(DATA FOR THIS EXERCISE)

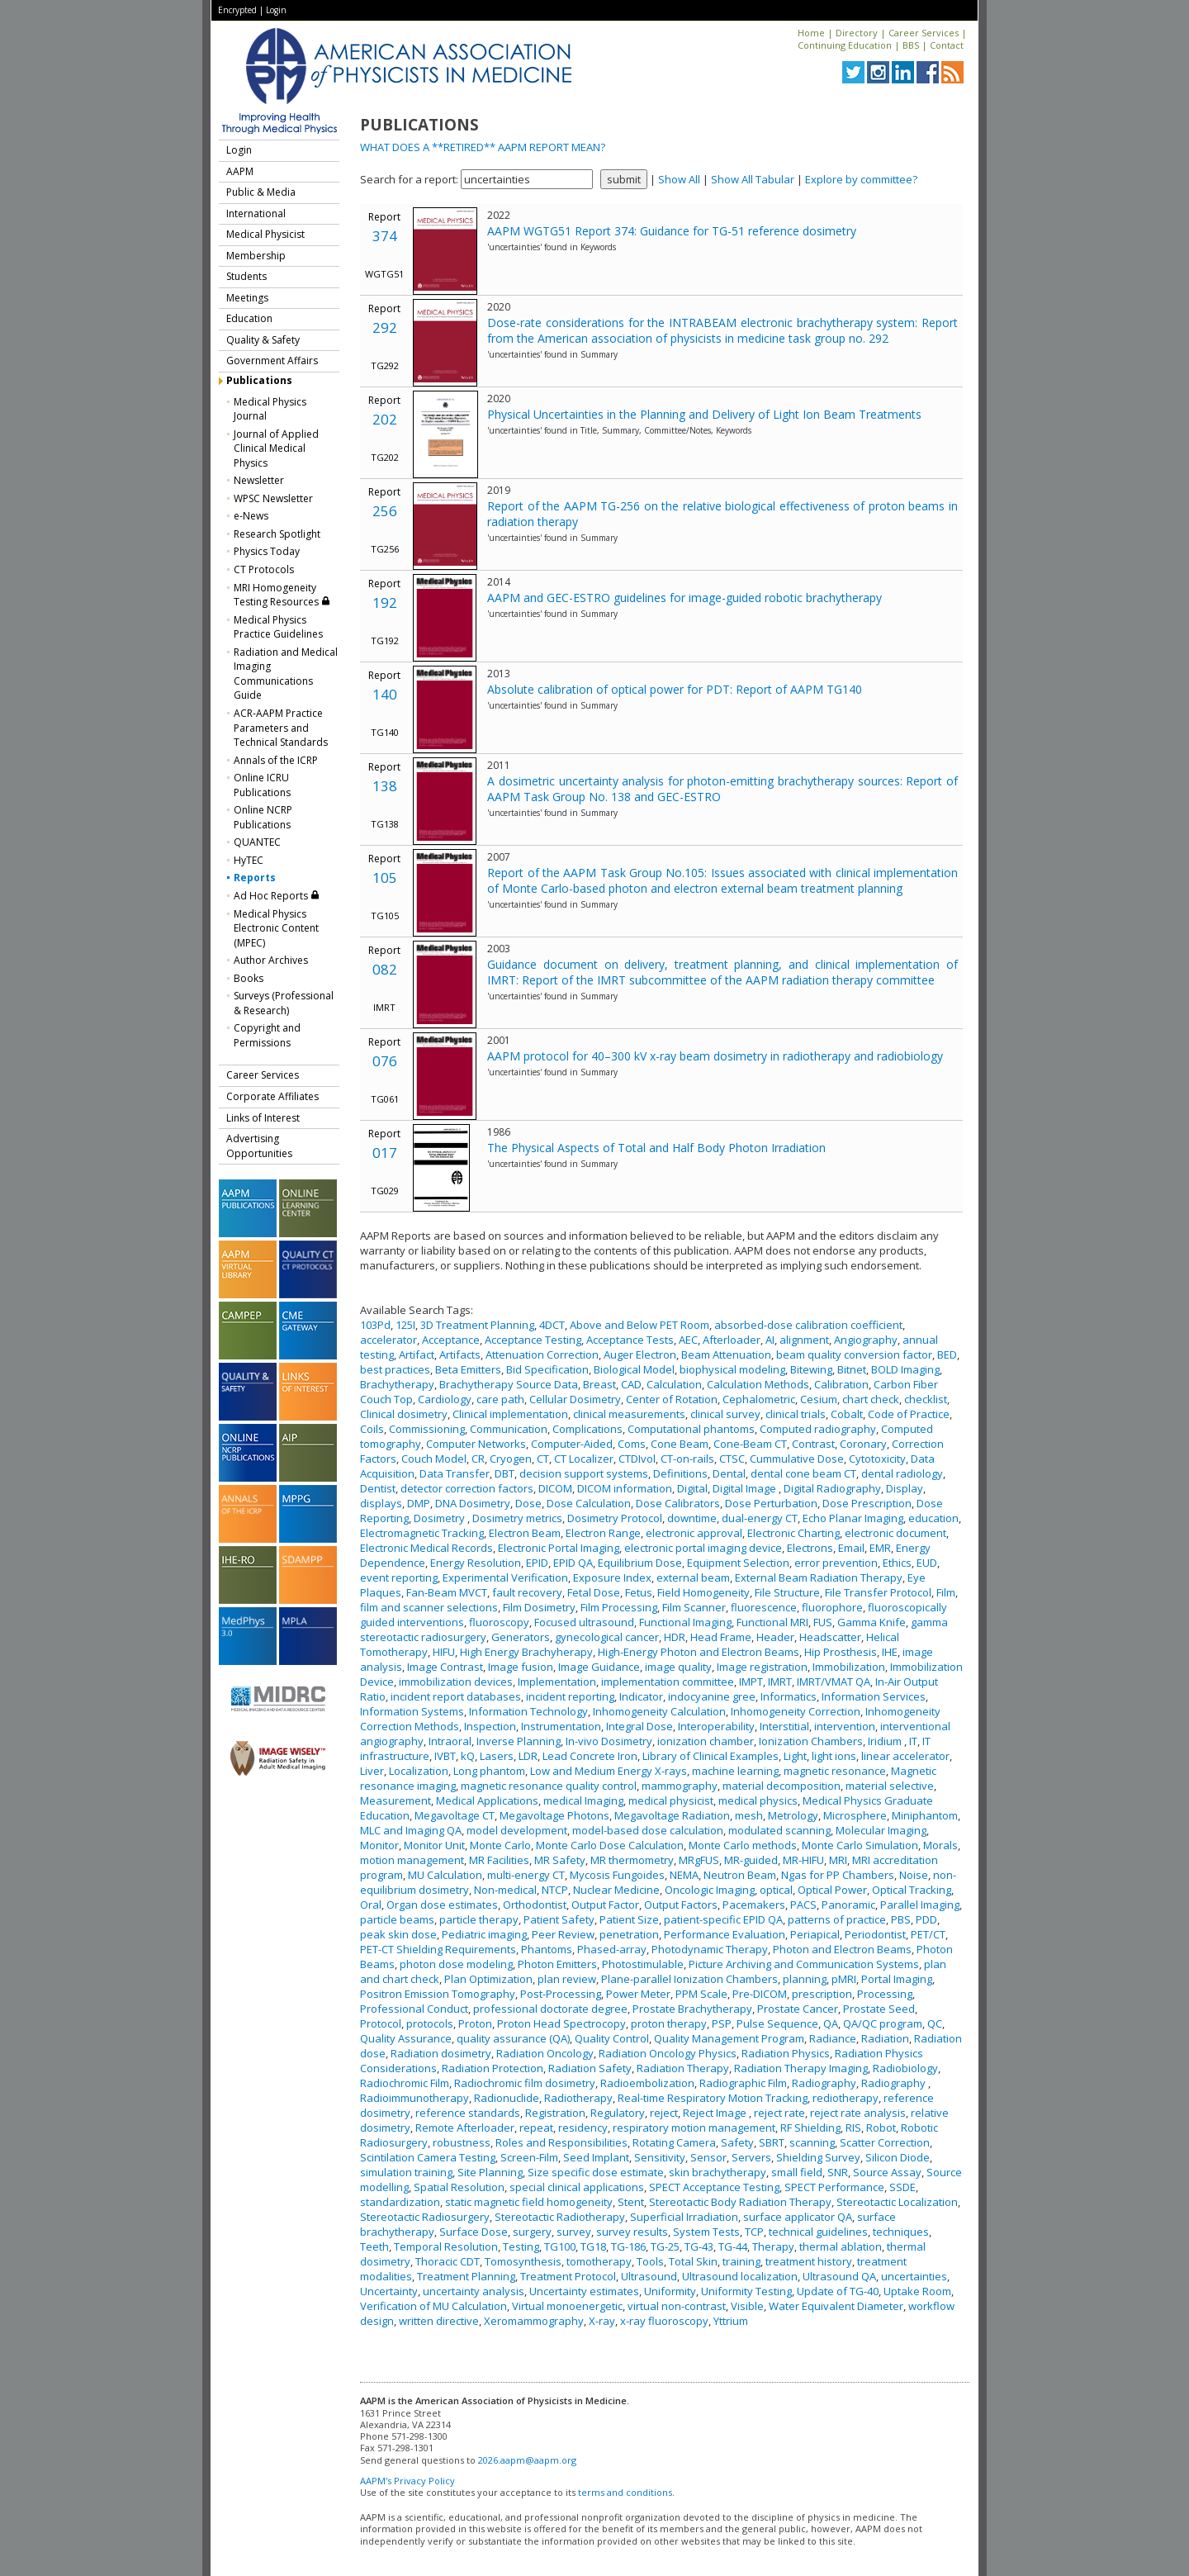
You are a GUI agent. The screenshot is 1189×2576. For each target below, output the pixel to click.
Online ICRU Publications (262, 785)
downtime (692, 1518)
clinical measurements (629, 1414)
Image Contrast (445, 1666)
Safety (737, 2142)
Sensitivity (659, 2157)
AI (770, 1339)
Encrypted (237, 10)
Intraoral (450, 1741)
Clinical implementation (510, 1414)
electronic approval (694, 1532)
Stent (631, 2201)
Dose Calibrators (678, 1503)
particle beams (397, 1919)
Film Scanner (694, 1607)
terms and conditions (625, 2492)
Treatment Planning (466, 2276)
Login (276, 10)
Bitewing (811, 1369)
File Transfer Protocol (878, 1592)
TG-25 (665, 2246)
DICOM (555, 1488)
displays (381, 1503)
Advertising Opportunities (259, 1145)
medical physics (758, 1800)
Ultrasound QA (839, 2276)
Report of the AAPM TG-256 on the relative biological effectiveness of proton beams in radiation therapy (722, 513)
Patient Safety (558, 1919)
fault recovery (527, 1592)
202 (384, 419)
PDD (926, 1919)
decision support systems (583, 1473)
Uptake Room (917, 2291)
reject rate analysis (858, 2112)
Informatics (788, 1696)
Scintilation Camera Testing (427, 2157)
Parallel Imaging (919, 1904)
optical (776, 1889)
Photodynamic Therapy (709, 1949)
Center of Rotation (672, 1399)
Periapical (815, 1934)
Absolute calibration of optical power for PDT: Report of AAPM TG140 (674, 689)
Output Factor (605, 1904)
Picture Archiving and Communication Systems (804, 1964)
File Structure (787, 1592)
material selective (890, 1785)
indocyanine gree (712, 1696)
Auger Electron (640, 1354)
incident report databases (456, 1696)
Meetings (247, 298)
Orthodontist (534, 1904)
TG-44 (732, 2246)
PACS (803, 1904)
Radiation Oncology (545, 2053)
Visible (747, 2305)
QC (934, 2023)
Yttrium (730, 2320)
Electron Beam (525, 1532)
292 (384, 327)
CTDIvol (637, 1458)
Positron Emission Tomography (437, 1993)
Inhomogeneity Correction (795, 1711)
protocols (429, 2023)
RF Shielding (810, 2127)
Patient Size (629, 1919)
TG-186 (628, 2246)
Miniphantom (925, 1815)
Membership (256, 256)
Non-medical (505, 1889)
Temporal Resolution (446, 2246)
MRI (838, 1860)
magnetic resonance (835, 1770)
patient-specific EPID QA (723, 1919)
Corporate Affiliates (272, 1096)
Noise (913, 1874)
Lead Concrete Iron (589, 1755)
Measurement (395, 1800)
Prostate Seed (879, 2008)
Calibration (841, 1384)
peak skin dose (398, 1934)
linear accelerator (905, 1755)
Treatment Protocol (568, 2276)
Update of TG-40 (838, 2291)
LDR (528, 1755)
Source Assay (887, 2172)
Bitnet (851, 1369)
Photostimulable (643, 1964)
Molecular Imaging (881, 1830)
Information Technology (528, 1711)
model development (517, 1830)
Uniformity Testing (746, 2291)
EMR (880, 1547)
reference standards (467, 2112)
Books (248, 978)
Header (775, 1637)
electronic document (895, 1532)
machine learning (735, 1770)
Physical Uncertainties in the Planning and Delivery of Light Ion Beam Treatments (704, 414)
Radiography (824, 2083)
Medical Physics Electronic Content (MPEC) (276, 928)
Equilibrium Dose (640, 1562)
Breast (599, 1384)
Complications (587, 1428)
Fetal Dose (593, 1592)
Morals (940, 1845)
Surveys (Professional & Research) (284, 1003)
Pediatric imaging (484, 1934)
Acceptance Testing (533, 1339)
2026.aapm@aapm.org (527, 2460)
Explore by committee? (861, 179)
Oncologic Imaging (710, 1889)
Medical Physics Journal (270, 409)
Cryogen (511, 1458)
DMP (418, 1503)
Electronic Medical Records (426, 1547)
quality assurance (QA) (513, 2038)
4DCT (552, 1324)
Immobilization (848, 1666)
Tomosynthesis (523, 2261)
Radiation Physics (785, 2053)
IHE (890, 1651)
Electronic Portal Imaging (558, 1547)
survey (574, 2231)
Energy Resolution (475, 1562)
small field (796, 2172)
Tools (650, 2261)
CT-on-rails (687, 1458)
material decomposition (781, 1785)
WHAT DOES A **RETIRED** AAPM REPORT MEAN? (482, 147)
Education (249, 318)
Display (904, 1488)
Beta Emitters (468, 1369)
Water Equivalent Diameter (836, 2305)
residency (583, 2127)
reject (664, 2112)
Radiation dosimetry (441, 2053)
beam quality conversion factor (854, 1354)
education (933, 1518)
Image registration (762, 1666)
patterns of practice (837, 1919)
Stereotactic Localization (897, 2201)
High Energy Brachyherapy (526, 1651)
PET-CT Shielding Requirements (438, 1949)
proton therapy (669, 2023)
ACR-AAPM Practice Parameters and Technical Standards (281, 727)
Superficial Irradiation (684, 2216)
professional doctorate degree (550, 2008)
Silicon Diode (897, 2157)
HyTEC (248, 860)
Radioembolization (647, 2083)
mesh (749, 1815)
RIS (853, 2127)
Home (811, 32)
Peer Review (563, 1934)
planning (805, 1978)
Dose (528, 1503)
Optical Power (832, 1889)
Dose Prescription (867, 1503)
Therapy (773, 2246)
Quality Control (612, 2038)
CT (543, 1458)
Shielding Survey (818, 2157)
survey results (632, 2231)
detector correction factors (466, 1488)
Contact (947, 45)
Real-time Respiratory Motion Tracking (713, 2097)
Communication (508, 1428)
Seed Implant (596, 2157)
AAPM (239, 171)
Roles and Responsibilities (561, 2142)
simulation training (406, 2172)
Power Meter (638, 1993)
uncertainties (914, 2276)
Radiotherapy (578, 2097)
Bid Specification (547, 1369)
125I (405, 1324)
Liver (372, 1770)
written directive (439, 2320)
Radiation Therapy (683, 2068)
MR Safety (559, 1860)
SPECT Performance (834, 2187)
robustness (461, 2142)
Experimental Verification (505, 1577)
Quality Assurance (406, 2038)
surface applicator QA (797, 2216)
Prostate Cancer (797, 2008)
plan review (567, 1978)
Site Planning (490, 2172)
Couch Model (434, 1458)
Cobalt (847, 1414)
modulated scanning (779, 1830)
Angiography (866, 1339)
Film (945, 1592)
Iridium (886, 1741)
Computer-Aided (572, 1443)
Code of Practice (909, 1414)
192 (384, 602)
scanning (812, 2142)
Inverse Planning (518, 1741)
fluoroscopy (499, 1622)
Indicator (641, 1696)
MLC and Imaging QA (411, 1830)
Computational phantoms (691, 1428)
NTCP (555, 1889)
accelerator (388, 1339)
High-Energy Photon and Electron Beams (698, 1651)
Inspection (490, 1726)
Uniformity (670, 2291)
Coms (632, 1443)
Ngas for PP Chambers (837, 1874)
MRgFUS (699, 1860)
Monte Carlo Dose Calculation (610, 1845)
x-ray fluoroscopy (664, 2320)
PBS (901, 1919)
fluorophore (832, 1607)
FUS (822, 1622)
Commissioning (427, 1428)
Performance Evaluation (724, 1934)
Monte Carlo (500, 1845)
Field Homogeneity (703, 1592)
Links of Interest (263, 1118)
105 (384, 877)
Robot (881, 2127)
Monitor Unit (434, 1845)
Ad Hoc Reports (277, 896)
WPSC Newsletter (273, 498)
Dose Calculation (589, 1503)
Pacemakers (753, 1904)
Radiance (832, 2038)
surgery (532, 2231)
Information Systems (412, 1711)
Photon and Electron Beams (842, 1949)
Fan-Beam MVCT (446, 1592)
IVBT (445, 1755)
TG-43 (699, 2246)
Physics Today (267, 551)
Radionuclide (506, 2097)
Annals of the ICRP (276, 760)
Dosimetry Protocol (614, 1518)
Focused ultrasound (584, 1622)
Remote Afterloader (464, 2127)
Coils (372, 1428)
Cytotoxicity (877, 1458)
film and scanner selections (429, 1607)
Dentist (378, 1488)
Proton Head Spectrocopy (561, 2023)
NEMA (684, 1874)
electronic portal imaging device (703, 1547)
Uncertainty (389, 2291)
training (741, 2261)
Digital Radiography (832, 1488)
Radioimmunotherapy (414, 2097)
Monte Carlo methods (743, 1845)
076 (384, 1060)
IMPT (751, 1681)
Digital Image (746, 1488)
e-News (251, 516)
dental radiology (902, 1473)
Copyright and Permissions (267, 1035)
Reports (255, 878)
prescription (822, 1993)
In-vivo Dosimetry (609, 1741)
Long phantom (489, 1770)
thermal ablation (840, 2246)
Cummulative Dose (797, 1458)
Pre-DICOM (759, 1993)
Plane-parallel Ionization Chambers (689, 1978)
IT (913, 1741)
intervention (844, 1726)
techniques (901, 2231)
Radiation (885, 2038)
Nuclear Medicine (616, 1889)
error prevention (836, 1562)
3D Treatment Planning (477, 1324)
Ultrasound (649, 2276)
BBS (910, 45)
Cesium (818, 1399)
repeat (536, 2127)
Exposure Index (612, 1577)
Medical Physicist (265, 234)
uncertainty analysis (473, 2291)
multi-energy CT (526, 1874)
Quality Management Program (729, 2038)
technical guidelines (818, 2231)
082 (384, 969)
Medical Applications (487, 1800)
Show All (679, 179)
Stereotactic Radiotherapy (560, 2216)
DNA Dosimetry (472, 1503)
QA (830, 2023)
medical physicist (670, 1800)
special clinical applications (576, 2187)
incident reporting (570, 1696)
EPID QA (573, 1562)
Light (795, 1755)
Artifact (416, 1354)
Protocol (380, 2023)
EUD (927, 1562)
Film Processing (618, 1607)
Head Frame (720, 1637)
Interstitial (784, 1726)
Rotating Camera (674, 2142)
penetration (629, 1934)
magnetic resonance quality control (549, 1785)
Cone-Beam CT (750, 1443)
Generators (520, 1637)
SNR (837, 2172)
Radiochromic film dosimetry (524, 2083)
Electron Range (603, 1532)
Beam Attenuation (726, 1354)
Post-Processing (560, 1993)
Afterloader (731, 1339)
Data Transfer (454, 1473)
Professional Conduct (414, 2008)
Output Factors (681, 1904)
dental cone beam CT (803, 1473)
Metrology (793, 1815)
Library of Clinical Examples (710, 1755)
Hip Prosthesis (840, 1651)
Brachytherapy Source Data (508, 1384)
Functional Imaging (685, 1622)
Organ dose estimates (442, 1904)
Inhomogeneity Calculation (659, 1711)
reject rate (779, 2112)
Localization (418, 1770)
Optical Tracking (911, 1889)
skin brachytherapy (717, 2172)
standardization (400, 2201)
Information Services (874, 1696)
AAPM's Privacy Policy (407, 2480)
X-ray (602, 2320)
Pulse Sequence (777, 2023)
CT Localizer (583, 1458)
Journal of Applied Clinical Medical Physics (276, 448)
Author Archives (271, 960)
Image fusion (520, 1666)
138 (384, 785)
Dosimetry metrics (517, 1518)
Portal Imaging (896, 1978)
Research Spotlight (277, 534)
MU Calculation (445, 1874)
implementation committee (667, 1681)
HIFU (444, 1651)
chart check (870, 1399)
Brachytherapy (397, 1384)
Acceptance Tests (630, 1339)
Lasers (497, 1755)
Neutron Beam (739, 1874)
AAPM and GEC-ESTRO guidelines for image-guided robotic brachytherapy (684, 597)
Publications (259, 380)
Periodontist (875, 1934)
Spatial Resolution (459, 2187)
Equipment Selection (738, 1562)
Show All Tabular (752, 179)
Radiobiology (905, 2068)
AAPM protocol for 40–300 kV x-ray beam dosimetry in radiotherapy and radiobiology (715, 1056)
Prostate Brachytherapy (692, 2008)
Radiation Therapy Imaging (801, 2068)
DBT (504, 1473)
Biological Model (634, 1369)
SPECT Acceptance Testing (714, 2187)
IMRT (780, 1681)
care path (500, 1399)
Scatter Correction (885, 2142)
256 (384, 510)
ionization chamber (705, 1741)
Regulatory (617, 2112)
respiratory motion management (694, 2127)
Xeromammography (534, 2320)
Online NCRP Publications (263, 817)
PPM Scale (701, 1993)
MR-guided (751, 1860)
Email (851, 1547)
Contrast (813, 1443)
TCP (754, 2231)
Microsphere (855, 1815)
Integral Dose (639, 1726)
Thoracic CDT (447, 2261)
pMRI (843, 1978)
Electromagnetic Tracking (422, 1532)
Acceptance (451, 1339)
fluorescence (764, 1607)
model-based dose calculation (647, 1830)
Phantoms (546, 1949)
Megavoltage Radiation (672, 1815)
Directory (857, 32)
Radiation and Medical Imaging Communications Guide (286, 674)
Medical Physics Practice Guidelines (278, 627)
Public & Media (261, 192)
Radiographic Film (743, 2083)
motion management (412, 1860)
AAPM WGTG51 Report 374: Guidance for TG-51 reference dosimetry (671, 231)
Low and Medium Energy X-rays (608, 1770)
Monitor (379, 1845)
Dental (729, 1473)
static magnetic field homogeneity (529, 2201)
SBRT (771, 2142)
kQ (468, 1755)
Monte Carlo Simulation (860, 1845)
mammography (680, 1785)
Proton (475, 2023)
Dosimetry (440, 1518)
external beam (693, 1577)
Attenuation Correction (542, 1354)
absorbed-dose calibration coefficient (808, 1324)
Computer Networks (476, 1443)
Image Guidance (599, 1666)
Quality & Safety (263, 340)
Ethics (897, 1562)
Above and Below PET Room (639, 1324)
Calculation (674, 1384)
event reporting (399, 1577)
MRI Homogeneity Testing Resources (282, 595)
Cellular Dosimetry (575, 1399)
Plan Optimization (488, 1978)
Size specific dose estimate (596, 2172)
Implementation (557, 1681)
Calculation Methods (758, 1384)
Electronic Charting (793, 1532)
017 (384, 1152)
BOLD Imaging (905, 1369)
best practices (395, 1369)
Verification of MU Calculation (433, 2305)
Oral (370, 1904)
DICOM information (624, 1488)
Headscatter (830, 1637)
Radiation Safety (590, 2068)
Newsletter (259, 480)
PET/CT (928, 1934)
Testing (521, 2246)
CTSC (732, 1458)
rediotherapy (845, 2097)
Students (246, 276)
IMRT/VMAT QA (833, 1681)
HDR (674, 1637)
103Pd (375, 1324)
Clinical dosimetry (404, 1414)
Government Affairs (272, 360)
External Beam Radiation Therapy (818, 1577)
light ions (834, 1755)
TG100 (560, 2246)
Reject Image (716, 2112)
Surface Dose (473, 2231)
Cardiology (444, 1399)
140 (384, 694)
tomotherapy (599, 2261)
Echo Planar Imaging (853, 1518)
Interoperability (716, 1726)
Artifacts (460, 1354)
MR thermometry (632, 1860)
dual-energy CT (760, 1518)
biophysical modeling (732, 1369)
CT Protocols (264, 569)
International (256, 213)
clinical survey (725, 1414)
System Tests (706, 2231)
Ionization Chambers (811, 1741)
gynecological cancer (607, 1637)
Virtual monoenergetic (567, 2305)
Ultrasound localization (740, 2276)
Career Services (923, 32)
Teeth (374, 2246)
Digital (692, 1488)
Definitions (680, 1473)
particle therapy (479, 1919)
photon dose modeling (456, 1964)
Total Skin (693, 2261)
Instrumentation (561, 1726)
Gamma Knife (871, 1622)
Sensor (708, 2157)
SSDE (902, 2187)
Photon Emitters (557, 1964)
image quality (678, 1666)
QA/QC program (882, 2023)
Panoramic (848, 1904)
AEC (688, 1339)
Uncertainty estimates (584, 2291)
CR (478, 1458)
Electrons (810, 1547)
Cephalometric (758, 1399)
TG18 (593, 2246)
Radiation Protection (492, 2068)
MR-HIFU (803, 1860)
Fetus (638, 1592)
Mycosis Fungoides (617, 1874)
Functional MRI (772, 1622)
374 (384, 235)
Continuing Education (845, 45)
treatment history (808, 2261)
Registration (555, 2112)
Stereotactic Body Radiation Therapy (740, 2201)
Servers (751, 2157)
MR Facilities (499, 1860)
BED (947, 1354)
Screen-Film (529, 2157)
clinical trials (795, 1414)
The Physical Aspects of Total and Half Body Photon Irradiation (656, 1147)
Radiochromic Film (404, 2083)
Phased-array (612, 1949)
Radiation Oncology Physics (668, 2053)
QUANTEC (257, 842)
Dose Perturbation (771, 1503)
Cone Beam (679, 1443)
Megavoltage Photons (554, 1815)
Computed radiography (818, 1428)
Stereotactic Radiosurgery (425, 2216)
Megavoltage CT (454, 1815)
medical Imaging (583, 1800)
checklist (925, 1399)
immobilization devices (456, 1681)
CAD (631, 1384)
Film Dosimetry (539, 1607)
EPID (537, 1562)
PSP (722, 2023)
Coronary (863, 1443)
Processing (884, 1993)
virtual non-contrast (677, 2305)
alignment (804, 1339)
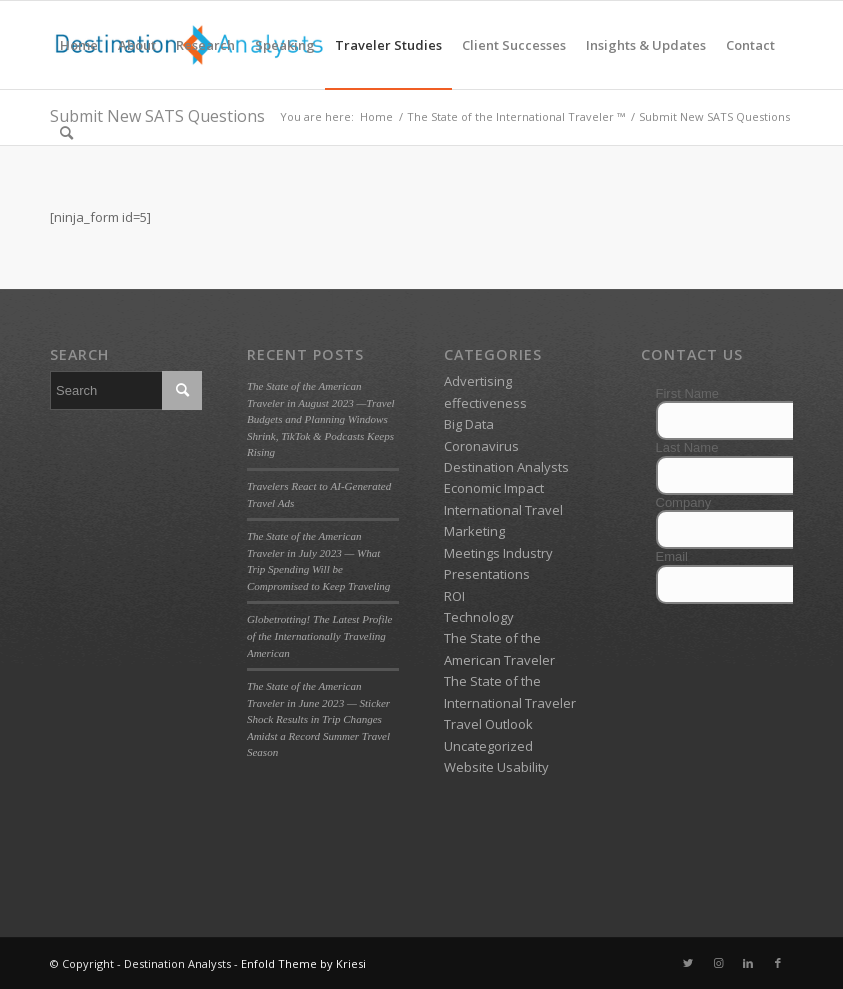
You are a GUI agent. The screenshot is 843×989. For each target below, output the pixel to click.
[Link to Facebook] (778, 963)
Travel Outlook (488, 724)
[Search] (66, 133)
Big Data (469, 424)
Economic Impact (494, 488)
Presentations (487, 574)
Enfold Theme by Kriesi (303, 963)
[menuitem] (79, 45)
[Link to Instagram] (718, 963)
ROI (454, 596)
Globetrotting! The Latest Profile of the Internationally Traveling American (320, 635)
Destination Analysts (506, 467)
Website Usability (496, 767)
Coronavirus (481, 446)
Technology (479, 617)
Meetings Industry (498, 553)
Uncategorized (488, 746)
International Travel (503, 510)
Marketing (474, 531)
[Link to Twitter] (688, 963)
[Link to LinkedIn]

(End DATA FOR THIS EXERCISE)

THE PROBLEM: Above are the records; repeat exactly the lines from the one holding "Report of the" down to the one holding "material selective (890, 1785)", end lines included.

TASK SOLUTION:
Report of the AAPM TG-256 on the relative biological effectiveness of proton beams in radiation therapy (722, 513)
Patient Safety (558, 1919)
fault recovery (527, 1592)
202 (384, 419)
PDD (926, 1919)
decision support systems (583, 1473)
Uptake Room (917, 2291)
reject rate analysis (858, 2112)
Informatics (788, 1696)
Scintilation Camera Testing (427, 2157)
Parallel Imaging (919, 1904)
optical (776, 1889)
Photodynamic Therapy (709, 1949)
Center of Rotation (672, 1399)
Periapical (815, 1934)
Absolute calibration of optical power for PDT: Report of AAPM TG140 (674, 689)
Output Factor (605, 1904)
Picture Archiving and Communication Systems (804, 1964)
File Structure (787, 1592)
material selective (890, 1785)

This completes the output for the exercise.